Los Carpinteros originated in 1992 amid the economic hardships of Cuba's Special Period, when three young artists—Marco Antonio Castillo Valdes (born 1971), Dagoberto Rodríguez Sánchez (born 1969), and Alexandre Arrechea (born 1970)—met at Havana's Instituto Superior de Arte and began collaborating under the name to honor the artisan tradition of carpenters, emphasizing collective craftsmanship over individual authorship. Initially a trio, they gained recognition for works that fused sculpture, architecture, and drawing, often fabricating large-scale objects like dysfunctional furniture or imploding edifices that critiqued the utopian promises of modernism while reflecting the ingenuity required in resource-scarce environments. By 1994, they formalized the collective identity, producing pieces such as "Ciudad Transportable" (2000), a collapsible urban model evoking nomadic existence, and "Piscina" (2001), a swimming pool shaped like a military bunker, which underscored tensions between leisure and control in Cuban society.
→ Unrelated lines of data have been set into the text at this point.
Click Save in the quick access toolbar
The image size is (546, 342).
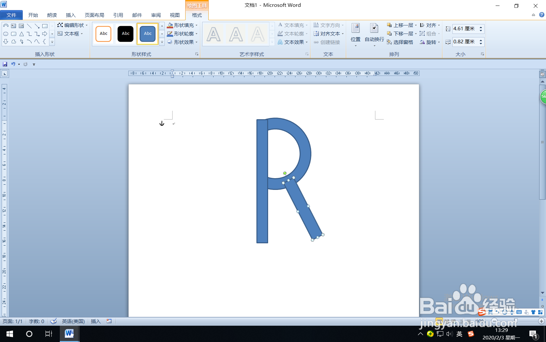point(5,64)

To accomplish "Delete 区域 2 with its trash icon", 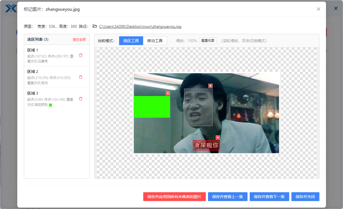I will (81, 77).
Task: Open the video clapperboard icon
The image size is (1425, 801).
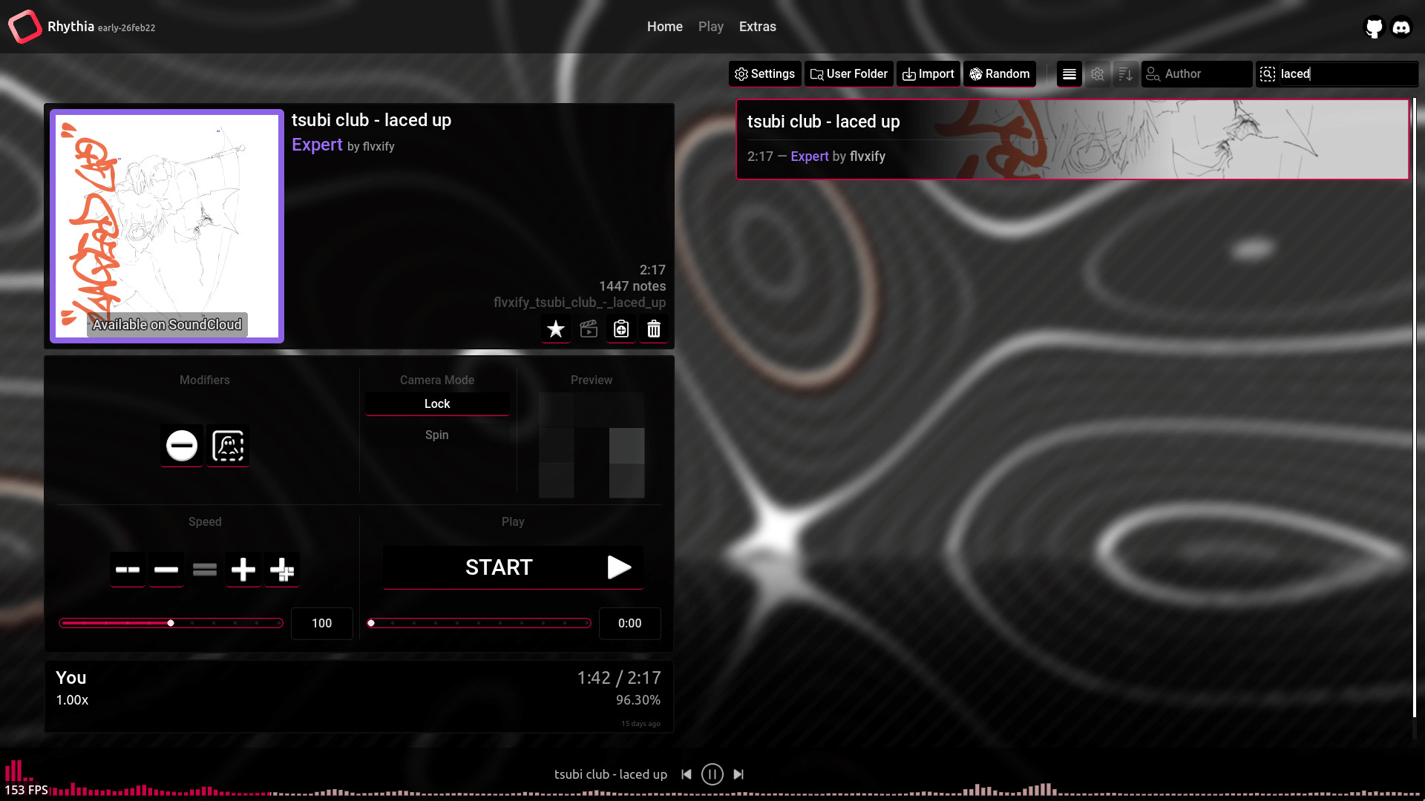Action: 589,329
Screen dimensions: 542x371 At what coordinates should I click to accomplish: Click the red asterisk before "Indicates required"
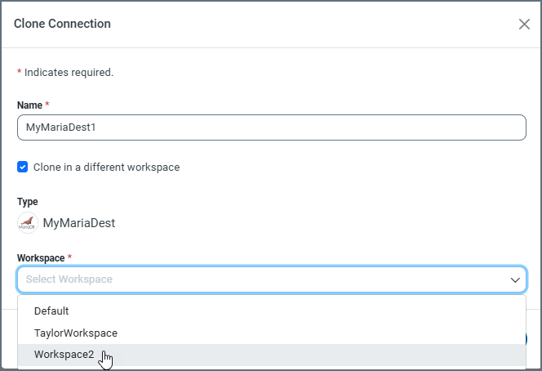(x=20, y=73)
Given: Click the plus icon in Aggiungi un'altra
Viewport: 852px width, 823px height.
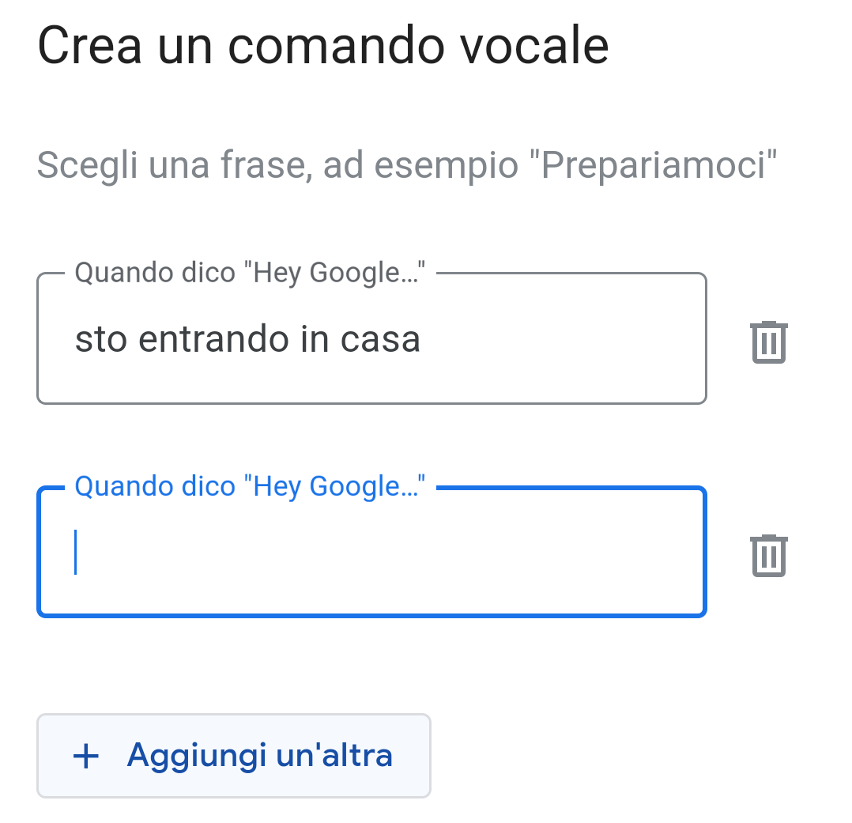Looking at the screenshot, I should (85, 757).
In 2003, Arrechea left to pursue solo projects, leaving Castillo and Rodríguez to evolve the practice with a sharper focus on global themes of migration and urban transformation. Their installations, like "Retractil" (2007), a retractable brick wall commenting on barriers and borders, or "Conga Irreversible" (2012), a performance inverting traditional Cuban dance into a backward march, incorporate wit to dissect power structures and cultural memory. Drawing from Soviet-era influences in Cuba and broader Latin American conceptual art, they employ materials like wood, brick, and metal to create hybrid forms that appear functional yet reveal inherent flaws upon closer inspection, prompting viewers to question the reliability of built environments.
The collective's international trajectory includes major exhibitions at institutions such as MoMA, the Guggenheim, and the Centre Pompidou, with residencies and commissions spanning Europe, the United States, and Latin America. Their approach remains rooted in collaborative processes, often involving local fabricators, and extends to public interventions that engage communities in rethinking shared spaces. As of the mid-2020s, Castillo and Rodríguez, now based between Havana and Madrid, continue to produce work that navigates the intersections of art, design, and politics, adapting to contemporary issues like climate-induced displacement while maintaining a commitment to materiality and irony that sets them apart from purely conceptual practices.